道を歩いていると目の不自由な学生がやってくる。近くになると、
「外山先生、こんにちは」
と言うから、こちらはびっくり。どうしてわかるのか、きいてみると、前々年、私の英語の授業に出ていたそうで、
「足音で先生とわかりました」
とこともなげに言うから、もう一度びっくり、その聴覚のするどさと記憶力に舌を巻いた。以後、ときどき思い出しては感心を新たにする。こちらは恥しいほど覚えが悪いのである。
何年も教えた学生の名前すら覚えられないし、顔も見分けられない。
小さなクラスの担任になった。卒業まで持ち上りである。三年次になったクラスの学生と街で出会った。したしそうにあいさつする学生の顔はかすかに見覚えがあるが、名前が出てこない。あてずっぽうに「○○くん」と言ったら、学生は憤然とした調子で、
「△△です。とり違えるなんて、ひどいですよ」
と言う。悪かった、私の頭がいけないのである。クラスといっても十三名である。三年も担任をしていて、名前も覚えてもらえない学生の気持を思って大いに反省したが、急に頭が変わるわけがない。同じような失敗を何度もくり返した。教師はまず学生、生徒の名前を覚えなくてはいけない。理屈としてそう考えているだけに、わが記憶力の劣悪なのがコンプレックスになった。

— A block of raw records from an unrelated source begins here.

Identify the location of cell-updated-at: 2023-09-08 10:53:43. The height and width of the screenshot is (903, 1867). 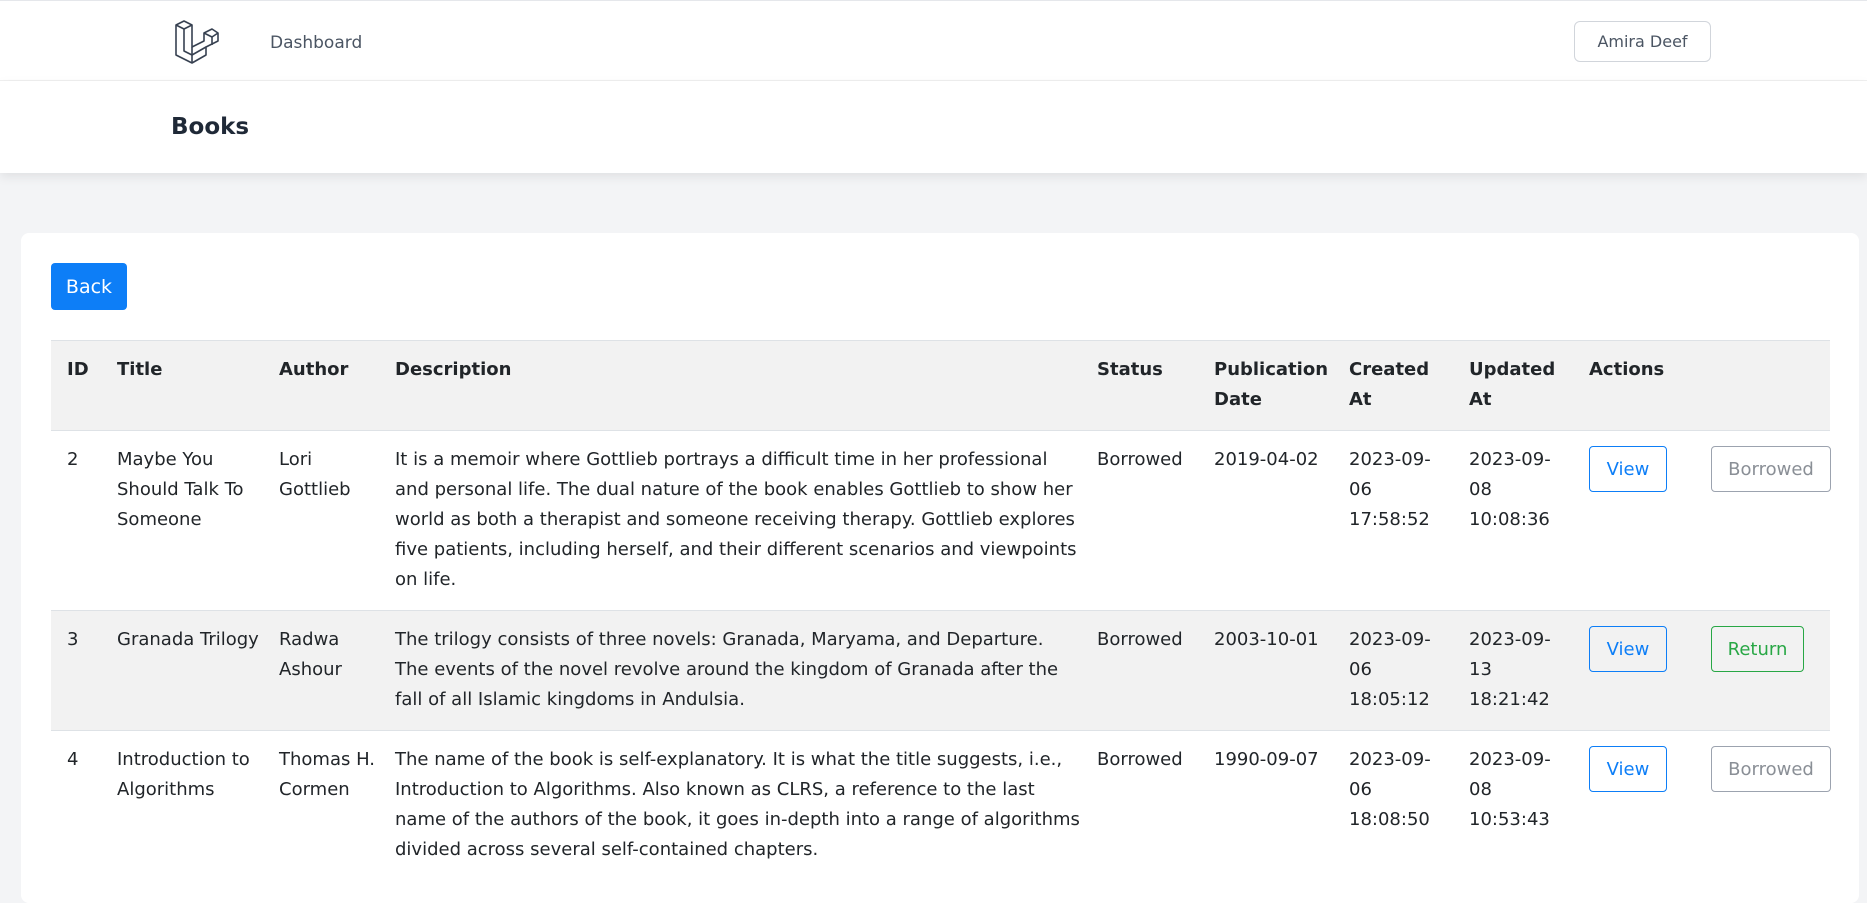
(1513, 805).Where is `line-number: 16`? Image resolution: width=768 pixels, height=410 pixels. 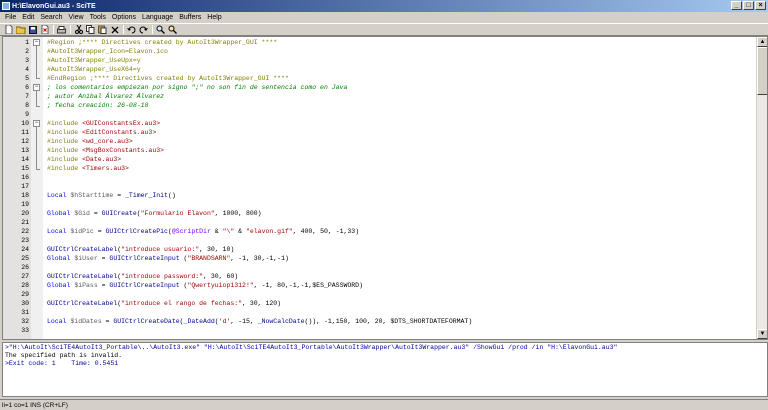 line-number: 16 is located at coordinates (25, 178). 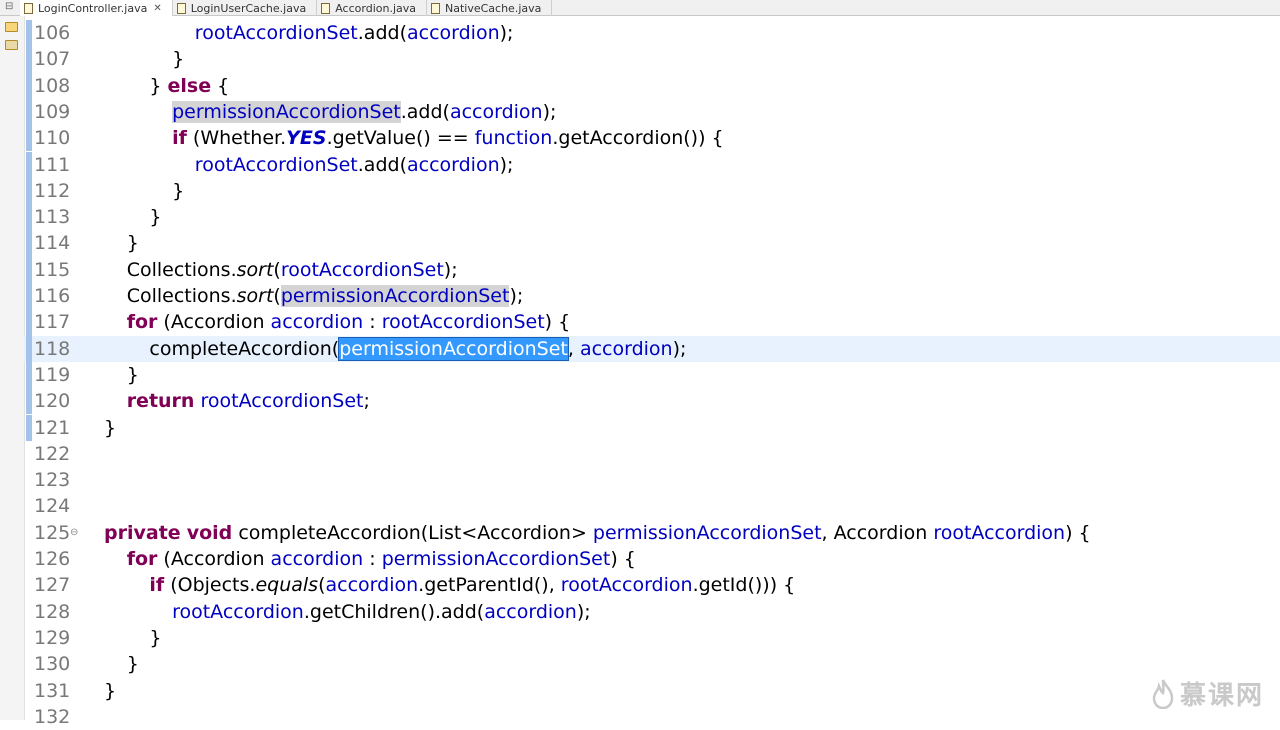 I want to click on tab-label: LoginUserCache.java, so click(x=248, y=8).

そんな人間が、忘れたってすぐれた頭脳はあるということを知った。
教師の片手間に、雑誌「英語青年」を編集していたときのことである。西脇順三郎先生のお宅へ、執筆依頼に伺った。あっさり承諾して下さった先生が、
「これから詩人の会へ行きます。いっしょに出ましょう」
とおっしゃる。芝白金のお宅の近くでタクシーを拾った。行き先をきく運転手に、先生は、はなはだ心細いことをおっしゃる。
「たぶん、上野だったような気がする。貧乏な詩人の会だから、たいしたところではないでしょう。とにかく精養軒へ行ってみてください」
着いてきいてみるが、そんな会は知らないと言われ、その足で銀座の三笠会館へ向った。クルマの少ない時代だったから、あっというまに銀座へ着いたが、やはり会はなかった。先生、すこしも騒がず、
「帰るしかないですね」
と言われる。お宅までお送りしてホッとした。さすがに複雑な思いであったが、時がたつにつれて、あれくらい俗事から超然としていられるのはやはり才能というべきだろう、と考えるようになった。浮世離れして、どんどんものを忘れるからこそ、ああいう独創的な詩が生まれるのかもしれない。忘却もりっぱな才能であると大げさに考えたりした。
英語にabsent-minded(アブセント・マインディッド「上の空の」)ということばがあって、学者をからかい半分で呼ぶときに使われる。「忘れっぽい」という意味を含んでいる。ものを考えている人間は「よく忘れる」頭をもっているという洞察を裏付けにしているのかもしれない。
ぼんやり忘れるのはいけないことではないと考えるようになって、どれくらい経ったかわからないが、あるとき、忘却は思考にとって欠くことのできないはたらきをしているのだ、というドグマを心に温めるようになった。多少、自分の記憶の貧弱さの弁護めいたところがないでもないので、ずっとひそかに考えるにとどまっていた。
年をとると何でも忘れてしまうといわれるが、その年寄りになって、都合の悪いところは棚に上げ、放念、忘却のアポロギアを本気になって考えた。考えて忘れるのではなく、忘れた頭で考えるのが順序であると信じられるようになったところで、『忘却の整理学』を書いた。